WRITTEN EXERCISE 1: Reproduce the lines of the records below verbatim, starting at the line that contains "O-Ring Leather Belt - Oak (493, 2123)" and ending at the line that contains "Warranties & Insurnace (303, 1121)", with both of those lines included.

PROVIDED TEXT:
** BEGIN **

Status: Closed
Resolution: Fixed
below you can see that when I have requested to only output numeric concatenations (not words), some words are still sometimes output, ignoring the options i have provided, and even then, in a very inconsistent way.
assertWdf("Super-Duper-XL500-42-AutoCoder's", 0,0,0,1,0,0,0,0,1, null, new String[] { "42", "AutoCoder" }, new int[] { 18, 21 }, new int[] { 20, 30 }, new int[] { 1, 1 }); assertWdf("Super-Duper-XL500-42-AutoCoder's-56", 0,0,0,1,0,0,0,0,1, null, new String[] { "42", "AutoCoder", "56" }, new int[] { 18, 21, 33 }, new int[] { 20, 30, 35 }, new int[] { 1, 1, 1 }); assertWdf("Super-Duper-XL500-AB-AutoCoder's", 0,0,0,1,0,0,0,0,1, null, new String[] { }, new int[] { }, new int[] { }, new int[] { }); assertWdf("Super-Duper-XL500-42-AutoCoder's-BC", 0,0,0,1,0,0,0,0,1, null, new String[] { "42" }, new int[] { 18 }, new int[] { 20 }, new int[] { 1 });
where assertWdf is
void assertWdf(String text, int generateWordParts, int generateNumberParts, int catenateWords, int catenateNumbers, int catenateAll, int splitOnCaseChange, int preserveOriginal, int splitOnNumerics, int stemEnglishPossessive, CharArraySet protWords, String expected[], int startOffsets[], int endOffsets[], String types[], int posIncs[]) throws IOException { TokenStream ts = new WhitespaceTokenizer(new StringReader(text)); WordDelimiterFilter wdf = new WordDelimiterFilter(ts, generateWordParts, generateNumberParts, catenateWords, catenateNumbers, catenateAll, splitOnCaseChange, preserveOriginal, splitOnNumerics, stemEnglishPossessive, protWords); assertTokenStreamContents(wdf, expected, startOffsets, endOffsets, types, posIncs); }

** END **

WRITTEN EXERCISE 2: Translate this sentence from the word delimiter filter issue into Spanish: "below you can see that when I have requested to only output numeric concatenations (not words), some words are still sometimes output, ignoring the options i have provided, and even then, in a very inconsistent way."

INFORMATION PROVIDED:
** BEGIN **

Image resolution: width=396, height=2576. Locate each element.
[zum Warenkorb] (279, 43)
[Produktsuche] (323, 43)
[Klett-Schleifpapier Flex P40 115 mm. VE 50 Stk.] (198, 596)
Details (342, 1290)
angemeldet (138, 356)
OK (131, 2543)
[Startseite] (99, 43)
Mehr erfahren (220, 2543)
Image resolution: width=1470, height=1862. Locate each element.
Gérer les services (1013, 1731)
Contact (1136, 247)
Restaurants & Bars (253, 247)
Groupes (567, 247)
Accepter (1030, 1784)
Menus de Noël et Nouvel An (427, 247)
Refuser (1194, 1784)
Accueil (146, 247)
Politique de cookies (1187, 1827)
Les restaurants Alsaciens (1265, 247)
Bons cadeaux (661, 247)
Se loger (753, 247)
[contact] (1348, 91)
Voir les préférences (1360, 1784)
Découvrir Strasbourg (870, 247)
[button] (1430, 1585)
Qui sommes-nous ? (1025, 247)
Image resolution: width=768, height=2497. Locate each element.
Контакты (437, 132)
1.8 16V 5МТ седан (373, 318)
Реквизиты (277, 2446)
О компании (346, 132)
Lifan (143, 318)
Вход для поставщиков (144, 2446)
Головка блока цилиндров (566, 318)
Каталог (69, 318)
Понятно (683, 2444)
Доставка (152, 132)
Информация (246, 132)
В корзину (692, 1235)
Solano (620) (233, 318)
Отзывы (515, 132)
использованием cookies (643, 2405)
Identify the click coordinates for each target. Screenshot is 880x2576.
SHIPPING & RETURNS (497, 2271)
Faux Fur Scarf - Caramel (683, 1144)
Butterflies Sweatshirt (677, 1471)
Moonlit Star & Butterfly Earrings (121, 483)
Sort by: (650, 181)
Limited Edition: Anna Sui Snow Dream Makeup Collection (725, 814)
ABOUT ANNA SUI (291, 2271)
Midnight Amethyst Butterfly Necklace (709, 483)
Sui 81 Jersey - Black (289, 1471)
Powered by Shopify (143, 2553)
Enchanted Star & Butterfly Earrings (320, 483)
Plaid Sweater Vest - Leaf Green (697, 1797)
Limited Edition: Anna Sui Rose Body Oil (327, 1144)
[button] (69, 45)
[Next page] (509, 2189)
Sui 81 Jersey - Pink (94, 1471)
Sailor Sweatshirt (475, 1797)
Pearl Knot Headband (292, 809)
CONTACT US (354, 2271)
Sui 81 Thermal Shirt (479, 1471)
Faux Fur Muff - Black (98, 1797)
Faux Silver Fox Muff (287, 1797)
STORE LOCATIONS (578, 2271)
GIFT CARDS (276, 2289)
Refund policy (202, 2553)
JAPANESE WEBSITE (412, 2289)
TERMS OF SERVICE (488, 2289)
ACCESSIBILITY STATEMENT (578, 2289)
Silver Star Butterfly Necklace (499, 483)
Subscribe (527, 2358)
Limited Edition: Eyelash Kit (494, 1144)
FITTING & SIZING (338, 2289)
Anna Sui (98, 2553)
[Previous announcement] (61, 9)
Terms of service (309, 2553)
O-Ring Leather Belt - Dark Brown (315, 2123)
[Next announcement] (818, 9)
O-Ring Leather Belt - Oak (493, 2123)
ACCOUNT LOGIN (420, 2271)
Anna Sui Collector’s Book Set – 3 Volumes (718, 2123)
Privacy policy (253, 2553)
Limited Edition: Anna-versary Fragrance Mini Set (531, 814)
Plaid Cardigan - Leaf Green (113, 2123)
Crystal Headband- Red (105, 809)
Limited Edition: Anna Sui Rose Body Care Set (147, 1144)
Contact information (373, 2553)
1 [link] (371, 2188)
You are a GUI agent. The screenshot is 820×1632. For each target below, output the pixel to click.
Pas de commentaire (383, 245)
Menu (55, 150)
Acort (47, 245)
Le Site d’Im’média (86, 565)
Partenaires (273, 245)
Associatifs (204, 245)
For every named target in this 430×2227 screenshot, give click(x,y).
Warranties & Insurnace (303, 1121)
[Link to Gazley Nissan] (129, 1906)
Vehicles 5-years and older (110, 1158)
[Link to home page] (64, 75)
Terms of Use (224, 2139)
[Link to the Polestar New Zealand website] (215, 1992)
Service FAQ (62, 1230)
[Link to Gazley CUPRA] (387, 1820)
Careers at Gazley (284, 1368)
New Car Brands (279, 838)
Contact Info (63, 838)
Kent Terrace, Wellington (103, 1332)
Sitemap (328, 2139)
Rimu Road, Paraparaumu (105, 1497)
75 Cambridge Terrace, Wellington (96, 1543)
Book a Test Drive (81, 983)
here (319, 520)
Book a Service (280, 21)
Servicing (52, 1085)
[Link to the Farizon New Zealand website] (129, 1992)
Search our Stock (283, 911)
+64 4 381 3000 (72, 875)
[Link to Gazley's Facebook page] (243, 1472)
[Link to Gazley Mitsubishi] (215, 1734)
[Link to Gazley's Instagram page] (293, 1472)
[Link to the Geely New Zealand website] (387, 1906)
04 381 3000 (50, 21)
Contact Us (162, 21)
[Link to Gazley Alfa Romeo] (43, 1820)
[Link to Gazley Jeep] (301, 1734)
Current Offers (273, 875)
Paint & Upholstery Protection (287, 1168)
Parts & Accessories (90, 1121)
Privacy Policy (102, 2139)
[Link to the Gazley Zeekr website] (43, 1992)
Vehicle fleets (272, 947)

** END **

REPLY 1:
O-Ring Leather Belt - Oak (493, 2123)
ACCOUNT LOGIN (420, 2271)
Anna Sui Collector’s Book Set – 3 Volumes (718, 2123)
Privacy policy (253, 2553)
Limited Edition: Anna-versary Fragrance Mini Set (531, 814)
Plaid Cardigan - Leaf Green (113, 2123)
Crystal Headband- Red (105, 809)
Limited Edition: Anna Sui Rose Body Care Set (147, 1144)
Contact information (373, 2553)
1 [link] (371, 2188)
You are a GUI agent. The screenshot is 820×1632. For each target below, output the pixel to click.
Pas de commentaire (383, 245)
Menu (55, 150)
Acort (47, 245)
Le Site d’Im’média (86, 565)
Partenaires (273, 245)
Associatifs (204, 245)
For every named target in this 430×2227 screenshot, give click(x,y).
Warranties & Insurnace (303, 1121)

REPLY 2: A continuación se puede ver que, cuando he pedido que solo se generen concatenaciones numéricas (no palabras), algunas palabras todavía se generan a veces, ignorando las opciones que he proporcionado, y aun así de una manera muy inconsistente.